This blog entry is our personal experience of a dramatic and sometimes scary few days which have changed Tunisia forever. Although the story really begins on 17 December 2010, we didn't really know much about what was going on until around Sunday 9 January 2011. Maybe it was us not paying enough attention to what was going on around us, or maybe it was the cover-up from the Government of the time.

Anyway, by Monday 10 January we knew that protests were on the increase across the country and that large scale demonstrations had finally made it to the capital, Tunis. We had to work an extra day to make up for some lost classes due to public holidays and the students were a little tense about what was happening. Bear in mind that public protests had not been seen on a large scale in Tunisia for many years.

On Tuesay 11 January Russ was sick and had lost his voice so he couldn't go in to work. Trish said that things were quite tense and when news spread of a large gathering down the road from our school, it was decided to abandon the classes at 9pm so that everyone could get home. That evening we started to get the first worried messages from home but as far as we were concerned we were safe and well away from any problems.

On Wednesday 12 January Russ was still sick and stayed home.
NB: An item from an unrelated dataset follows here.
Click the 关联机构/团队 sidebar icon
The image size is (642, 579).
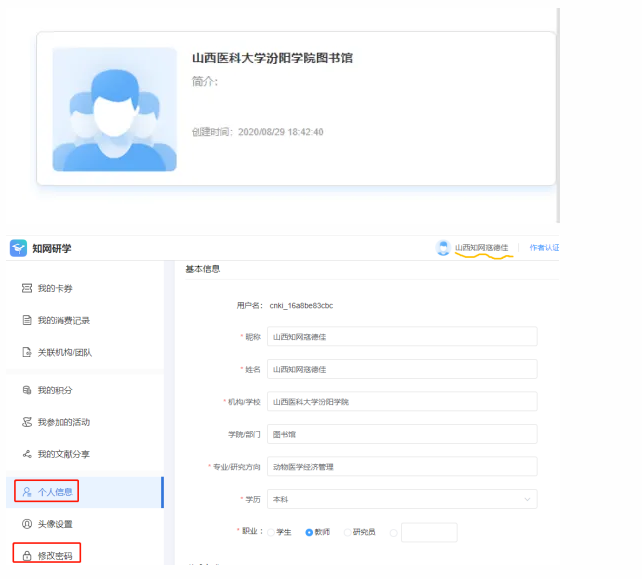(27, 353)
Trish's working day didn't last too long as classes were cancelled as soon as the afternoon's kids arrived. Trouble was spreading and there were reports of some banks and supermarkets being looted. A curfew was put in place from 8pm until 6am so Trish and the other teachers headed home as soon as they could. That evening Russ learned how to use twitter! Lots of very interesting information was being tweeted and we were soon very aware of just how the situation was developing. Apparently the army were on the streets of Tunis but out where we live in Marsa life seemed to be continuing as normal. We could here a few cracks in the distance but we went to bed feeling quite secure.

On Thursday 13 January Russ waited anxiously for news of his lunchtime class. He didn't want to venture into Tunis to find he had no students! It seems the international community were not yet aware of what was going on as many friends and family were surprised we even had a curfew. By mid morning work had made the sensible decision to cancel all classes for the remainder of the week. We decided to go out to the supermarket and do some "panic buying" just in case they closed. We were quite shocked to find the bank around the corner was now a burnt out shell! At the supermarket we were greeted by iron gates but persuaded the guard to let us in. A sign of how calm things still seemed in Marsa was Russ' Facebook status where he "apologises for the lack of pictures showing tanks on the streets but we really do live in a quiet neighbourhood."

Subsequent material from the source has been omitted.